The following list is just an example of the most common ways you can get caught out:
- Posting a ‘funny’ image of a friend doing something ‘silly’.
- Posting a comment when in a bad mood about someone for something (and forgetting who is friends with who).
- Reposting (or tweeting) unsubstantiated claims – some people have been fined over this.
- Mixing professional and personal social media up – this could be school or work place).
- Forgetting nothing ever really gets deleted form social media. It is only ever hidden and can come back to haunt you. E.g. when Facebook changed its policy a few years ago, some found that what they thought had been long deleted reappeared on their news feed causing them problems.
- Companies now regularly search social media before employing someone. So that ‘funny’ photo or poor judge of comment at the top of the list could lose you a job offer, and you may not even know.
How do we guard against this?
- Think before you post and lead by example to your children.
- Educate, educate, educate! It is an ongoing education about how to use social media.

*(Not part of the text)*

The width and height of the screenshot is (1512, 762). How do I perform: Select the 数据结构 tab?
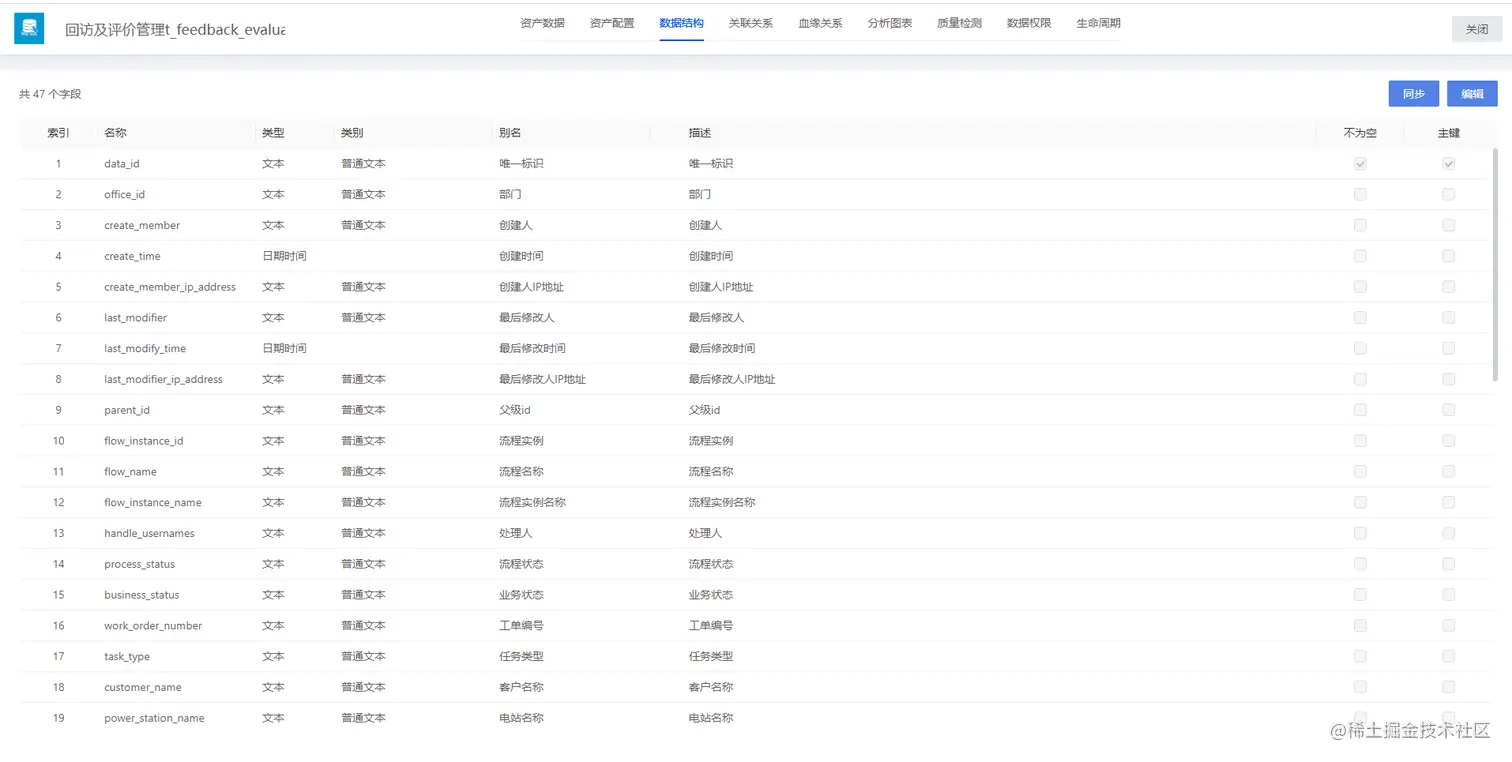[x=681, y=22]

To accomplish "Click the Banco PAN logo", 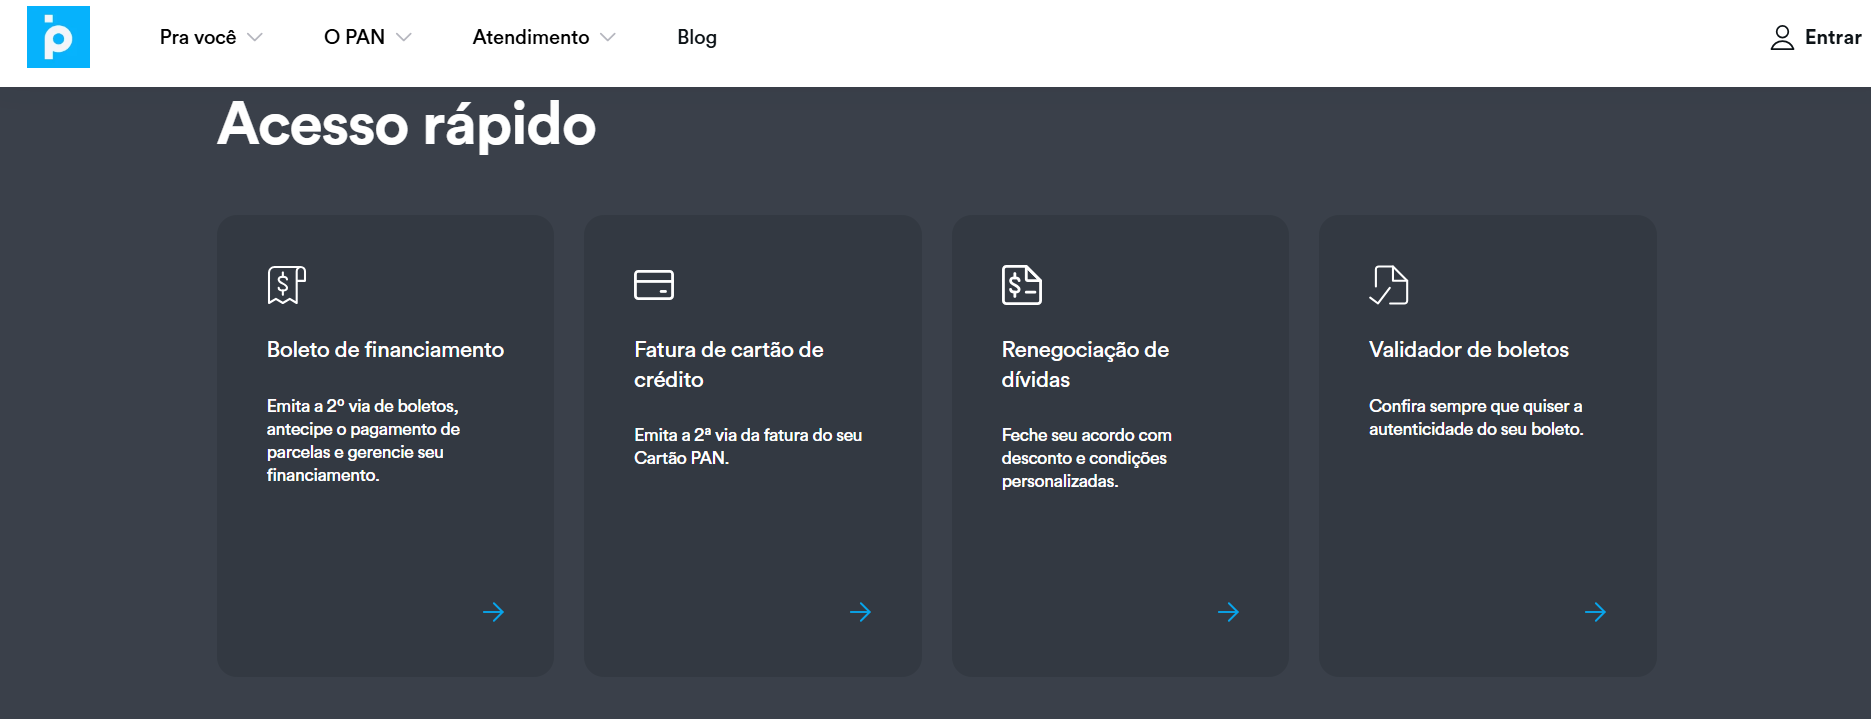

- Don’t post anything you would not hang up in a public place or show your ‘Granny’.
- As mentioned in the first post about digital footprints, try and keep your online presence to a minimum.
How do I talk to my children about this?
- This topic can feel hard to discuss with older children and probably easier with younger ones as they are initially more accepting.
- Explain to them that what you post on social media now can affect them later in life.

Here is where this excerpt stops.